Vi ricordate la canzone Generale di Francesco De Gregori? Quella dove dice “La guerra è bella anche se fa male”? È un capolavoro di poesia contro la guerra, però mi sa che là fuori qualcuno pensa veramente che la guerra sia una cosa bella. E che se fa male, farà male a qualcun altro mentre loro – generali, presidenti e politici vari – la fanno dalle loro poltrone.
Non so cosa ne pensiate voi, ma le cose sembrano andare sempre peggio: bombardamenti, terrorismo, guerre locali, aumento delle spese militari, minacce da una parte e dall’altra e discorsi sempre più aggressivi. Sembrerebbe che siamo davanti a qualcosa che somiglia molto al periodo che poi portò alla Prima guerra mondiale, la Grande Guerra che all’epoca si diceva avrebbe messo fine a tutte le guerre.

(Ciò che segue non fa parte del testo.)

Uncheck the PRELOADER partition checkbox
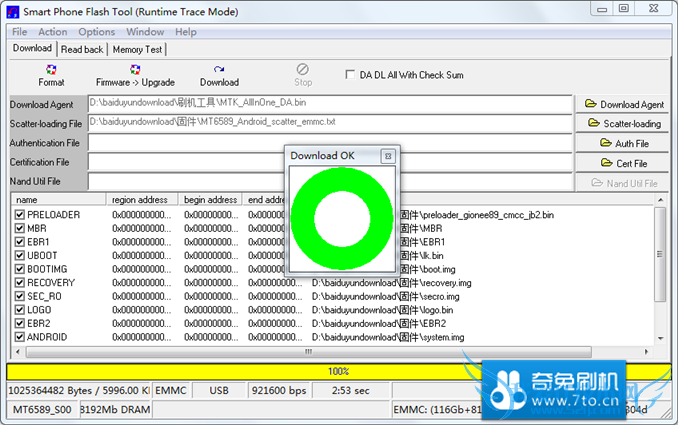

Ma allora cosa ci aspetta? Il futuro, si sa, è sempre difficile da prevedere, ma possiamo perlomeno quantificarlo in termini di probabilità usando metodi statistici. Questo vale anche per le guerre e così io e i miei collaboratori, Gianluca Martelloni e Francesca di Patti, ci siamo messi ad analizzare i dati forniti dallo storico Peter Brecke, che riportano il numero dei conflitti e il numero di vittime nei passati 600 anni.
Abbiamo trovato che i conflitti non appaiono in modo casuale: seguono una legge che viene definita legge di potenza (power law). In pratica, questo vuol dire che esiste una certa relazione fra il numero di vittime e la frequenza delle guerre che le producono, con conflitti tanto meno probabili quanto più sono grandi. Abbiamo confermato su questo set piuttosto esteso i risultati che altri avevano trovato su altri set. In particolare, abbiamo confermato l’intuizione di Lewis Fry Richardson, fisico, meteorologo e pacifista, che era stato un grande pioniere in questo campo già negli anni Trenta.
Quando si trova una legge di potenza nei dati, abbiamo a che fare con un sistema “auto-organizzato”. È una cosa abbastanza comune: la si trova per esempio nei terremoti, nelle valanghe, negli incendi boschivi e in molti sistemi biologici. Non c’è troppo da stupirsi che la si trovi anche nelle guerre, ma questo ha una conseguenza: vuol dire che le guerre non sono il risultato di eventi particolari e nemmeno di leader particolarmente malvagi o aggressivi. Sono qualcosa di inerente alla struttura della società umana che si “auto-organizza” per crearle. In questo senso, abbiamo confermato anche un’intuizione che aveva avuto Lev Tolstoj nel suo romanzo Guerra e Pace, quando si domandava come fosse possibile che un singolo uomo chiamato Napoleone avesse potuto fare tanti danni. Concludeva che non era possibile e aveva ragione, anche se non aveva utilizzato modelli matematici per arrivarci.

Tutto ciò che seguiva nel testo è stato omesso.